Un bulldozer dégage les débris devant le siège de l’Organisation internationale pour les migrations (OIM) à Tunis, le 3 mai 2024. © FETHI BELAID/AFP

Un bulldozer dégage les débris devant le siège de l’Organisation internationale pour les migrations (OIM) à Tunis, le 3 mai 2024. © FETHI BELAID/AFP

Publié le 7 mai 2024 Lecture : 5 minutes.

Des Subsahariens déversés en rase campagne par des autobus du service public, des courses-poursuites à travers champs, un camp de tentes de fortune démantelé au petit jour dans le quartier des berges du lac à Tunis alors qu’il était installé avec l’aval tacite des autorités… Les tensions s’exacerbent en Tunisie sans qu’aucune information complète ou cohérente ne soit transmise.
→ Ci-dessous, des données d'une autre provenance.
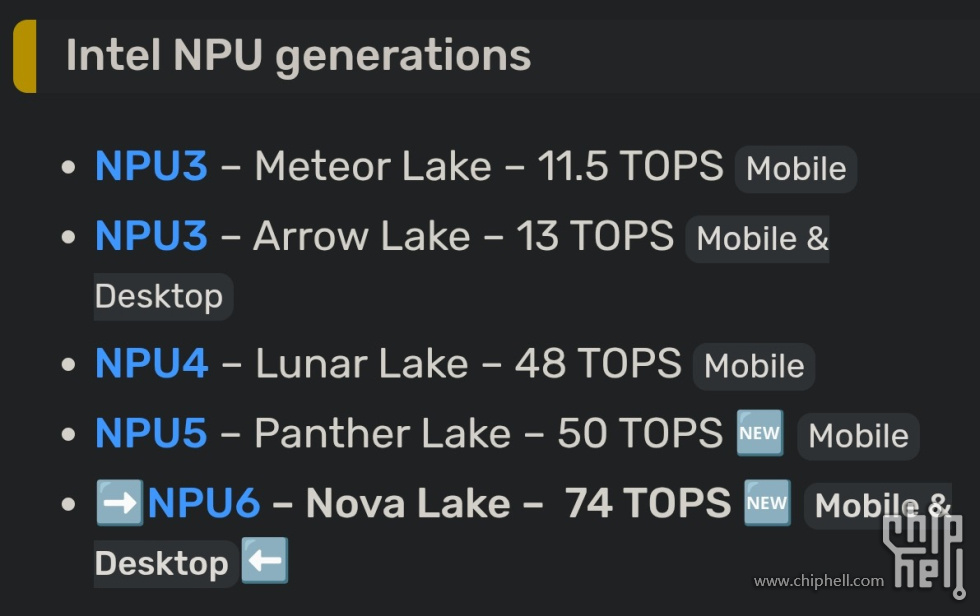Open the NPU5 link
The image size is (980, 616).
click(151, 433)
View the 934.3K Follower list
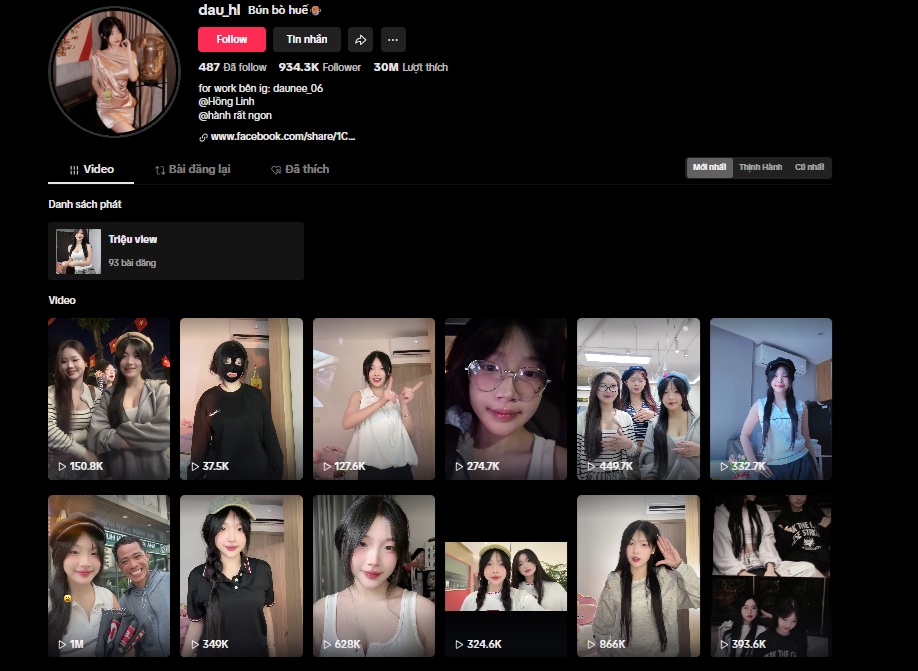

« Garde-frontière de l’Europe »

Depuis février 2023 et les premiers propos du président Kaïs Saïed comparant la migration clandestine à une tentative de « grand remplacement » de la population, un large mouvement de reconduite aux frontières terrestres du sud a été entamé, avec la réapparition de migrants dans des zones désertiques entre la Tunisie et la Libye, et entre la Tunisie et l’Algérie. D’autres ont été déplacés du centre de la ville de Sfax, où ils avaient trouvé refuge sous des tentes ou dans des logements, vers la zone rurale de Jebeniana et El Amra, à 40 kilomètres au nord, où ils se sont de nouveau installés sous les oliviers.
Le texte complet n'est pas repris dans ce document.